Heavily depends on what I am doing. If I just want to mock up something, or do something that involves a library, pretty much always Python, because it is easy to just build something and there are libraries for literally everything from OpenGL to image analysis and meteorologic maths. If I want something small that is focussed on speed, I might also choose C, but it involves a lot more boilerplate to get something seemingly simple up and running. And since I started to understand it, I also try to write some things in Haskell, where appropriate, because functional programming is really nice once one understands the concepts, and has some benefits, like I love working with lists in Haskell, so much more convinient. Also, having the speed of a compiled language with a REPL for quick testing is really nice imo.

1

For quick stuff, and for things I do on my own, I prefer Python. Python 3 over Python 2, although I really really really dislike the unicode "handling" in Python 3.

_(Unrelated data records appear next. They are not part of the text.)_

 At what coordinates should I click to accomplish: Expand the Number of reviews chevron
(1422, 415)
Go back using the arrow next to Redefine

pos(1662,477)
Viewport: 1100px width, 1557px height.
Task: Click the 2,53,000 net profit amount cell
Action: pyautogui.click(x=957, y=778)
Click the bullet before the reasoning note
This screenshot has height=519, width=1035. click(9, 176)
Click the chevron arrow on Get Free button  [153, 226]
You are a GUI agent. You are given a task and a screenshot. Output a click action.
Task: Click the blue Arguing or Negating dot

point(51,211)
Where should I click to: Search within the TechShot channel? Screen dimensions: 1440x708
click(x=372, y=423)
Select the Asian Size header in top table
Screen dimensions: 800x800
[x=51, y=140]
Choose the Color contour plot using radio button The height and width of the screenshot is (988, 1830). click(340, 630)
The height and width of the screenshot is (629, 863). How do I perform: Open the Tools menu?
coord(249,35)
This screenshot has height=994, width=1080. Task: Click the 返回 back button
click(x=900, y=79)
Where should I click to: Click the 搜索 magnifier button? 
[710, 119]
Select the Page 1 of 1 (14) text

I like C# as well, although the whole "tied to the Microsoft ecosystem" thing is frustrating. Supposedly that is changing, but we'll see...

I end up using Java the most, ugh. It is verbose, and slow, and has more than a few rough spots / frustrations (for instance: type erasure + generics. And the lack of operator overloading. And the lack of automatic getters and setters. And so on.)

I enjoy stack-based languages far too much.

0

For me, it has to be java.

The very first language i laid my hands on was java, and i didn't touch any other language for well over a year. However, I really enjoy programming in python as i like the syntax and functionality of the language.

0

Lately I've been a Go fanboy, with Python tied or in second. Depends on the day, I suppose.

0

I use Ruby mainly. Actually, that's all I use these days. I used to be a huge fan of python and C, but over time they saw less and less use.

0

I generally use R or Python for programming, but I tend to work with data analysis quite a bit, so it's kind of natural. I'm using C++ and SQL more now, and I'm trying to steer away from R due to its low speed. It is really great at performing complex tasks very quickly when you want to reshape/visualize data as long as the data sets aren't too large. Otherwise the overhead for for loops becomes too much and you either use Rcpp w/Armadillo, find a library that does what you want it to, or use another language.

0

Haskell. If languages could enter beauty contests Haskell would be Miss Vermont.

0

I love Python, and from time to time I'll be messing around with C. I am checking out Nim, too - syntax of Python and compiles down to C? I know a smattering of Forth, too, but I never used it for anything serious.

0

Depends on what I'm doing. If I just need to automate something... Python or a simple Bash script. If I have to write a GUI application, C#. (I don't know anything other than point and click Windows Forms.)

0

Call me a masochist but I'd have to say Java. It's widely used and there are a gigantic number of libraries out there. It has a couple of pain points but is getting better (at least, pure Java is - Android is still stuck with godawful Java 7).

Kotlin looks like the language that Java should have been, I haven't actually done anything with it other than reading the syntax though.

0

My current tool of choice is D. The native speed, static type system, quick compilation times and package manager are great. Built in syntax for unittests gives you no excuse to not write them whenever you can, and it actually makes you think about your code, which I very much enjoy. It's still lacking in some respects such as the general ecosystem; for example, there isn't really a good command line parsing module (and the one in the standard library is not very idiomatic or nice to use).

That's why I sometimes fall back on Python for quick&dirty jobs, but for anything bigger than a few files, I'll rely on D.